----- Selected excerpt

Secretary of State Antony Blinken told Chinese top diplomat Wang Yi in a "confrontational" meeting in Munich that the spy balloon was "unacceptable," but "there was no apology."

Secretary of State Antony Blinken held a meeting with his Chinese counterpart Saturday night in Germany, warning that the flight of a Chinese surveillance balloon across the United States "must never happen again."

The New York Times reported that American officials described the nature of the meeting as "confrontational."

In a statement from the State Department on the meeting with PRC State Councilor and Director of the CCP Central Foreign Affairs Office Wang Yi, spokesman Ned Price said Blinken "directly spoke to the unacceptable violation of U.S. sovereignty and international law by the PRC high-altitude surveillance balloon in U.S. territorial airspace, underscoring that this irresponsible act must never again occur."

Blinken, meeting with Wang on the margins of the Munich Security Conference on Saturday, "made clear the United States will not stand for any violation of our sovereignty, and that the PRC’s high altitude surveillance balloon program — which has intruded into the air space of over 40 countries across 5 continents —has been exposed to the world," Price wrote. 


The US Secretary of State also "warned about the implications and consequences if China provides material support to Russia or assistance with systemic sanctions evasion," Price wrote. 

Blinken condemned the ICBM test by the DPRK "as the latest destabilizing act carried out by Pyongyang and emphasized the need for responsible powers to respond to such significant international challenges."

----------
----- Listing

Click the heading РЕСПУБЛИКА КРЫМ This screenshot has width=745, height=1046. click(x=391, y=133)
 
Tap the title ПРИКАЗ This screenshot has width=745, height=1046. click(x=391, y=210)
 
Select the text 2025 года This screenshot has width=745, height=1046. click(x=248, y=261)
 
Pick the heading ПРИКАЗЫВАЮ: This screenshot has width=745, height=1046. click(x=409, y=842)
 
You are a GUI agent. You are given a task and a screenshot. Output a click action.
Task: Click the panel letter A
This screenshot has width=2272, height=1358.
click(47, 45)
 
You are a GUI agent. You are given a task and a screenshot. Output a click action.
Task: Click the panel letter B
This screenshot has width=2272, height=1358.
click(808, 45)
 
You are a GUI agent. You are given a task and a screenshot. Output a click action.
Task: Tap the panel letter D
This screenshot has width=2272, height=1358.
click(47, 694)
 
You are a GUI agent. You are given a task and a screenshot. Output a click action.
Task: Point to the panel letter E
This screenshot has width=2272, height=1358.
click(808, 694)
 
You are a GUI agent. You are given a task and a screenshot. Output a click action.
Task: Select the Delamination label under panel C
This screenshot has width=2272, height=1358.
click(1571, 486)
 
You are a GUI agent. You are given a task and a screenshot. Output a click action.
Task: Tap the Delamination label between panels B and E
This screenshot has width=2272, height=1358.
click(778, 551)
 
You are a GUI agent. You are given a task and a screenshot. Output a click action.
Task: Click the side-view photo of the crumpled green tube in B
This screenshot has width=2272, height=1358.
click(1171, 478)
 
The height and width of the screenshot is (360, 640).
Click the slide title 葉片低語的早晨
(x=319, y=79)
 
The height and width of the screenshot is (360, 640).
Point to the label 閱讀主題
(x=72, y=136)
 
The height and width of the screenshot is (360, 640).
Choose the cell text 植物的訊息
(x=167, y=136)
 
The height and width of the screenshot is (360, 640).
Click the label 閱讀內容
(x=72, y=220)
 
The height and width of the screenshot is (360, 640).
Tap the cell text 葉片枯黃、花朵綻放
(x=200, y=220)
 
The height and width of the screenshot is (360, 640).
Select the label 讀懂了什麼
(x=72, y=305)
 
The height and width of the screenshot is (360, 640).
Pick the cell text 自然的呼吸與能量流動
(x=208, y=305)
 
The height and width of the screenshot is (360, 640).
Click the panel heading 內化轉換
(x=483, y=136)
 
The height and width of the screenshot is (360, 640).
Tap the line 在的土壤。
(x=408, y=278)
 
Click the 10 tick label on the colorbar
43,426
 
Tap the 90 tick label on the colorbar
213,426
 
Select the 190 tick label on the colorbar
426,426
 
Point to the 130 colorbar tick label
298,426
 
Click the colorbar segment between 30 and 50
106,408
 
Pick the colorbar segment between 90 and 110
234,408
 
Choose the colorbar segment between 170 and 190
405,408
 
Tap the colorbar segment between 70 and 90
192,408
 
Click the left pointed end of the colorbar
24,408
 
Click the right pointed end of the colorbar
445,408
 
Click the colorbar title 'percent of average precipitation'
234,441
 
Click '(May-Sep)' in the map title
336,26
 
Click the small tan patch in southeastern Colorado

----------

◆ Given problem
List every person named in the text about the Munich meeting on the Chinese surveillance balloon.

◆ Written reply
Antony Blinken, Wang Yi, Ned Price